The provided raw data consisted of several excel files categorized within a folder for each year. Data preprocessing was performed by reading an excel file into R (version 4.1.2, https://www.r-project.org, accessed on 7 March 2022). We used the R software for all data preprocessing and the data analysis. Because the data in each category were mainly classified by year, they were merged horizontally and then sorted and filtered. Next, we vertically connected the integrated data (i.e., five-year data combined by category) based on the year, season, station, and depth. Consequently, there were 1583 datapoints in total. When the missing pattern was confirmed, the missing rate of the Chl-a concentration data, which was to be used as the target variable, exceeded 30%. This high missing rate caused a problem by lowering the replacement accuracy. To reduce the missing rate of the Chl-a data, we filtered the data based on a depth of 1 m. Consequently, the number of datapoints was 729, and the missing rate of Chl-a data was 0.14%.

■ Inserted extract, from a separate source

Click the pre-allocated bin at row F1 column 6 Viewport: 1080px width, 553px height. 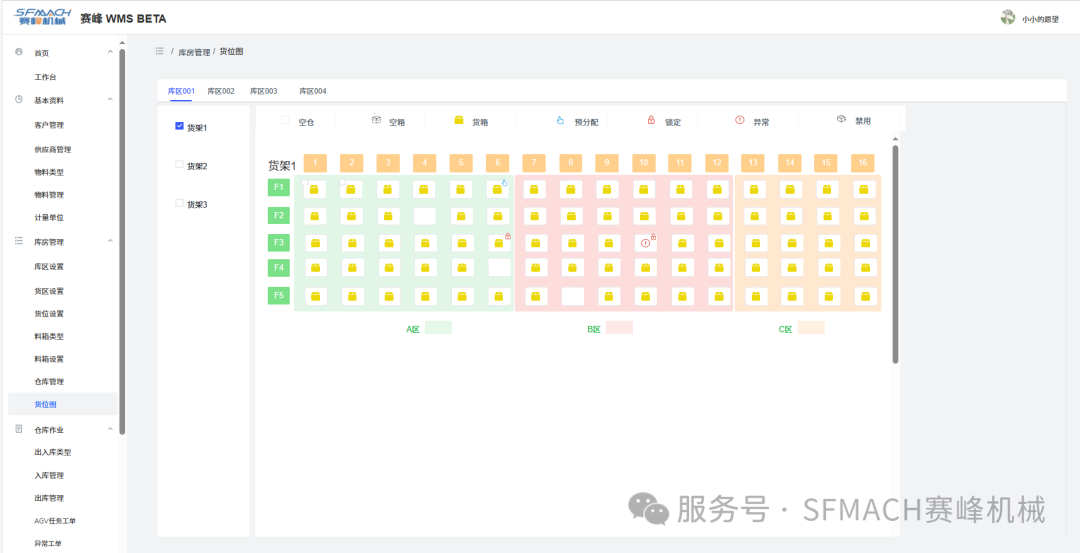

2.2. Evaluation of Multiple Imputation (MI) Methods

To replace the missing values of the marine coastal ecosystem observations, we conducted a comparative experiment (Figure 2) to select an appropriate method from several MI methods, which are built in the mice package in R [36]. As shown in Figure 2, the pmm, cart, rf, norm, norm.nob, norm.boot, and norm.predict hyperparameters were varied for the imputation methods. In the imputation phase of Figure 2, m is the number of MI datasets. We generated 20 complete imputed datasets for each of the methods in Figure 2 using the mice package. We used the root mean square error (RMSE) to compare and evaluate the different methods. An RMSE value of zero indicates that the imputed dataset has a perfect fit. The lower the RMSE value, the better the method. We conducted the experiment to determine which method showed the smallest difference between the true and imputed values. Then, we replaced the missing values using the selected method.

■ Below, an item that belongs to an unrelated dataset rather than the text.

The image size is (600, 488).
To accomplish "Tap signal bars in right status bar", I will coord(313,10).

In the RMSE of the evaluation phase in Figure 2, n is the number of observations, Y_true represents the value of the dataset with no missing data, and Y_imp represents the value of the imputed complete dataset generated by the MI method in the incomplete dataset with missing values. We used the data presented in Section 3.2 for this experiment. Therefore, we obtained 20 RMSE values for each variable (i.e., input and target variables) in Figure 2.

2.3. Machine Learning Algorithms

Six machine learning algorithms were used to predict the Chl-a concentration from the marine coastal ecosystem observations. Single learning (regression tree, SVR) using only one model and ensemble learning (boosting, random forest, GBM, and XGBoost) combining multiple models were used (Figure 3). In this study, ensemble learning refers to tree-based learning and the final result was derived by combining several regression trees. An individually trained model is called a weak learner in ensemble learning, which is divided into bagging and boosting techniques depending on whether the weak learners have mutual influence during learning. Bagging is a parallel method in which each model learns independently. It aggregates the final result using an average after combining the results of all the weak learners. Boosting follows a sequential method in which each model learns sequentially to improve the prediction power. Boosting is a technique for synthesizing results by giving weight to a good weak learner when deriving results [37,38,39].

A regression tree is the regression of a decision tree for the prediction of a continuous target variable; the relationship between variables is analyzed using a tree structure, and the analysis encompasses efficient recursive segmentation. A characteristic that significantly increases the homogeneity of the result is set as the partitioning condition during recursive division. The regression tree measures homogeneity with statistics such as variance, standard deviation, and absolute deviation from the mean [40].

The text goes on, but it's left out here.